Sulle regole da seguirsi appena si varchi questa frontiera non ci si dilungherà: in primo luogo perché sembra che si sia ripiombati ai tempi delle Signorie con il Marchesato di Saluzzo ad occidente ed il Regno di Napoli a sud e la Repubblica di Venezia ad oriente, ed ogni regione si è fatta norme proprie, sicché fino a venerdì ultimo scorso si sapeva che in Lombardia la mascherina facciale – quella che il capo della Protezione civile in Italia afferma essere inutile – era obbligatoria sino ad oggi mentre venerdì tale utilizzo è stato prorogato, sempre sotto minaccia di pene draconiane, almeno sino alla fine di giugno, e ciò mentre già nelle Marche parlano di proroga per l’intero periodo estivo (ma le cose potrebbero mutare da un minuto all’altro); in seconda battuta, perché l’unico modo per stare tranquilli consiste nel leggere tutto, nel leggere in fretta, nel memorizzare e nel metabolizzare, ed alla meglio nell’avvicinare un poliziotto o un carabiniere per chiedergli indicazioni.

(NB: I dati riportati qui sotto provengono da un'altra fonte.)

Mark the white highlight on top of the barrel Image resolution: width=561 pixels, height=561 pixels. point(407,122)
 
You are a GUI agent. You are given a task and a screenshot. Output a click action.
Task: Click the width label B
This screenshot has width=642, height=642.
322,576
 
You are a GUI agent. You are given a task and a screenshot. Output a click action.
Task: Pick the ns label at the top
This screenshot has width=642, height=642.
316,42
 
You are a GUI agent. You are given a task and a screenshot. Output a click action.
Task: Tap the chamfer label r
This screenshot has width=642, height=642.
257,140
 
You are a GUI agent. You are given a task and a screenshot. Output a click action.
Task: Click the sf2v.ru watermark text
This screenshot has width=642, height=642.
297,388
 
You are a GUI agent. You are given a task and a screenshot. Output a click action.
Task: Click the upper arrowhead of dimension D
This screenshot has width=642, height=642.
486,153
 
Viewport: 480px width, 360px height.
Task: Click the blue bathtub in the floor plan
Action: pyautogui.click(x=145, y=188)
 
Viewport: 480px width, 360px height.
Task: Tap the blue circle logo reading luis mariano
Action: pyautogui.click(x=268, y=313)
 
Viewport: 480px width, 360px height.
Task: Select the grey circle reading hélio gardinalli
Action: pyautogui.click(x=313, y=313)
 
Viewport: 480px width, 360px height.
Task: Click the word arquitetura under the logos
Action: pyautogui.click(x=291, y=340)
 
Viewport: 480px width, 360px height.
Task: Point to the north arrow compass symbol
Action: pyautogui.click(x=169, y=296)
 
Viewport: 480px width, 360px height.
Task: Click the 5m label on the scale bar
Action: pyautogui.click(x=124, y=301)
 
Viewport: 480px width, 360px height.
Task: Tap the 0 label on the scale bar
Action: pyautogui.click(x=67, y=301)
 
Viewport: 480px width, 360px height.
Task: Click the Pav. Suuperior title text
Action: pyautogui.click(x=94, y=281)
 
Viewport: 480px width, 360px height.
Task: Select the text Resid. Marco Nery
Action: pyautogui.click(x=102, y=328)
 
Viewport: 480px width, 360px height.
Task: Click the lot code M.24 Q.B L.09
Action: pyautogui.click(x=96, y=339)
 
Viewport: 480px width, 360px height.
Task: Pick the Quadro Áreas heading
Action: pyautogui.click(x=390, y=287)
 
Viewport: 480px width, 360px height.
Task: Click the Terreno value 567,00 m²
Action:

Si sappia ad ogni modo che nei negozi s’ha da entrare vestiti e bardati a guisa d’una che sia costretta ad indossare o il niqab o il burqa, e che la voce del Grande fratello audiovisivo vi piomberà addosso se, per errore o per distrazione, vi sarete avvicinati o vi sarete fatti avvicinare al di sotto della soglia di rispetto. Ah, giusto per complemento: se avete fatto code di cinque minuti davanti ad un “Aldi” a Losone, preparatevi a file da manicomio davanti ad un “Carrefour”. E chissà di che parleranno domani, nella Yalta de noantri, Gigi Di Maio ed Ignazio Cassis, dopo le scaramuce da “Confine spalancato, confine paralizzato, se tu apri non vale”.